WORK REQUIRED:
Your task is to transcribe the data exactly while omitting each picture.

-- MATERIAL FOR THIS EXERCISE follows --

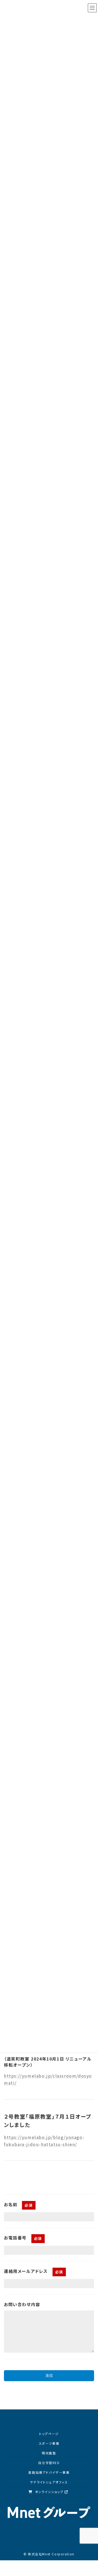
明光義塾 (49, 2453)
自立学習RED (49, 2462)
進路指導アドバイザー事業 (49, 2472)
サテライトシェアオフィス (49, 2482)
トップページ (49, 2433)
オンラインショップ (49, 2491)
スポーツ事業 (49, 2443)
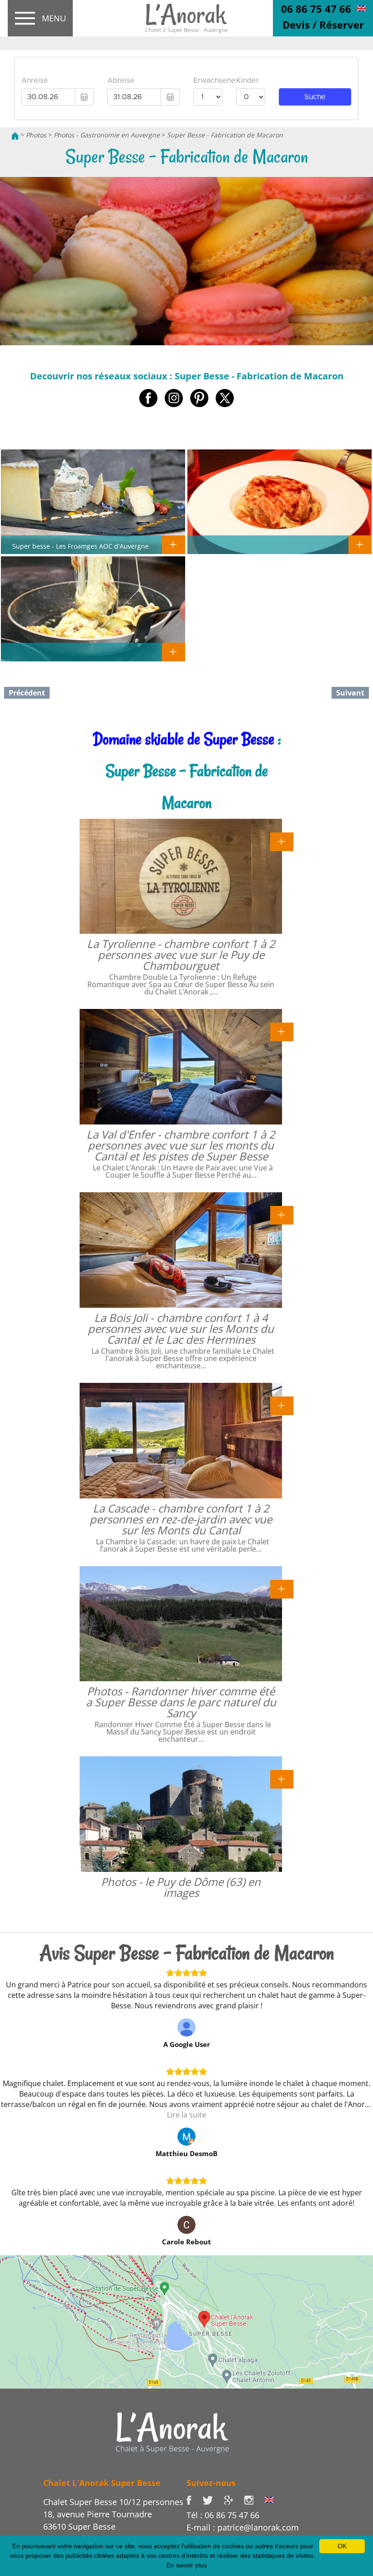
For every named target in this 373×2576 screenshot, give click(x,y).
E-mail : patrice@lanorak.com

-- MATERIAL FOR THIS EXERCISE concluded --

SOLUTION FOR THIS EXERCISE:
明光義塾 (49, 2453)
自立学習RED (49, 2462)
進路指導アドバイザー事業 (49, 2472)
サテライトシェアオフィス (49, 2482)
トップページ (49, 2433)
オンラインショップ (49, 2491)
スポーツ事業 (49, 2443)
For every named target in this 373×2576 screenshot, give click(x,y).
E-mail : patrice@lanorak.com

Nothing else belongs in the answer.